Day 11 of 100 Days Agentic Engineer Challenge: Browser Use — AI Agent
It’s the next day of my journey and I start to fully focus on AI agents, researching different solutions. There are many open source implementations presented on Github. One of them is Browser Usage. But more about that in a moment. First, a summary of my daily tasks.
My daily task routine
1.Physical activity — The idea is to repeat every day the minimum exercise, which for now is 20 pushups, that is all, later I will increase the number of repetitions and also add other exercises.
2.Seven hours of sleep — I was able to sleep 7 hours and do not work over night, the idea is to go to sleep lately at 11 pm.
3.AI Agents — frameworks, platforms and tools
4.AI Assistant: in queue
5.PAIC: in queue
6.Data Science: in queue
If you want to know what all these tasks are about, read the introduction to the 100 Days Agentic Engineer Challenge.
Browser Use — AI Agent and other ideas
Browser Usage allows your AI agents to seamlessly interact with and control your browser. It provides an easy and efficient way to integrate AI with web browsing, enabling automation and enhanced interactions within the online environment. With this feature, your AI can navigate, extract and interact with web content, making browser tasks easier and more efficient. Here are a few ideas described on his Github repo: https://github.com/browser-use/browser-use
- Write a letter in Google Docs to my Papa, thanking him for everything, and save the document as a PDF.
- Read my CV & find ML jobs, save them to a file, and then start applying for them in new tabs, if you need help, ask me.
- Find flights on kayak.com from Zurich to Beijing from 25.12.2024 to 02.02.2025.
- Look up models with a license of cc-by-sa-4.0 and sort by most likes on Hugging face, save top 5 to file.
- Look up models with a license of cc-by-sa-4.0 and sort by most likes on Hugging face, save top 5 to file.
More examples
On Github repo you can find 4 videos presenting above mentioned cases or there is a nice video on WorldofAI channel you can watch below:
More usage examples
See the examples folder on Github for more usage examples, here are the most interesting ones:
- amazon_search.py: A script showcasing how to perform Amazon searches.
- bedrock_claude.py: Adds support for Bedrock integration with Browser Use, highlighting advanced AI capabilities. (Updated 3 days ago)
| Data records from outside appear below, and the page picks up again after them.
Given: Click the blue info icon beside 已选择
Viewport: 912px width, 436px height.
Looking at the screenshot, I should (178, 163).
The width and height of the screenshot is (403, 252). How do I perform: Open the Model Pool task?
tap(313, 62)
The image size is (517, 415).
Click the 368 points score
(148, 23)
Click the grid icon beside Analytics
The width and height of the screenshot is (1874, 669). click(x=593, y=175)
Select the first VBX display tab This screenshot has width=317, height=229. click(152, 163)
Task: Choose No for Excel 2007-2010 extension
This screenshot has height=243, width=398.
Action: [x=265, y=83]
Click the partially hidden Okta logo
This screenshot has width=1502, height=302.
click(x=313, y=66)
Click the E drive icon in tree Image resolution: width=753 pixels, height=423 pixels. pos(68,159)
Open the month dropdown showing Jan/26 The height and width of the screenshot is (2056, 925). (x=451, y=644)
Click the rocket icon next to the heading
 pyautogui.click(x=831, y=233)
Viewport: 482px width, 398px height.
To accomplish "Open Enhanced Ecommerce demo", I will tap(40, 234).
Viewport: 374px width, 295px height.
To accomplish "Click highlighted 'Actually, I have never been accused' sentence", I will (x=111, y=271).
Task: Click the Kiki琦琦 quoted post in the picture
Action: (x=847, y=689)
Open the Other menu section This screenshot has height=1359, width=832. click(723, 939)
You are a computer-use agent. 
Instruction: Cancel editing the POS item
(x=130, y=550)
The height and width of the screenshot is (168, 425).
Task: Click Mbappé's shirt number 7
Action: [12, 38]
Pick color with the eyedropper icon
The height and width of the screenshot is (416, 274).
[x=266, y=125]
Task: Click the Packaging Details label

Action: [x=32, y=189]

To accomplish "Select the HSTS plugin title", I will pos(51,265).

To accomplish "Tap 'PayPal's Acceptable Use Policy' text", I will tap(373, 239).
- check_appointment.py: Enables parallelized agents, which is useful for tasks requiring concurrent processes.
- clipboard.py: Demonstrates copy/paste functionality from the clipboard. (Updated 2 weeks ago)
- deepseek.py: Example demonstrating deep search functionality. (Updated 2 days ago)
- find_and_apply_to_jobs.py: Provides an example of a job applier, showcasing automation in job applications.
- notification.py: Notifies users when a task is completed. (Updated 2 weeks ago)
- ollama.py: Added an example for integrating Ollama, a new AI capability. (Updated 4 days ago)
- post-twitter.py: Introduces post and reply functionality for Twitter/X, ideal for social media automation.
- real_browser.py: Example of connecting AI to a real browser for enhanced interactivity. (Updated 2 weeks ago)
- result_processing.py: Highlights robust file upload and existing browser connection functionality.
- save_trace.py: Allows saving traces with browser context information, useful for debugging or analytics.
- scrolling_page.py: Clarifies tasks for scrolling down a page, relevant for dynamic web pages.
- web_voyager_agent.py: Sets a default square window size for a browsing agent, potentially optimizing rendering.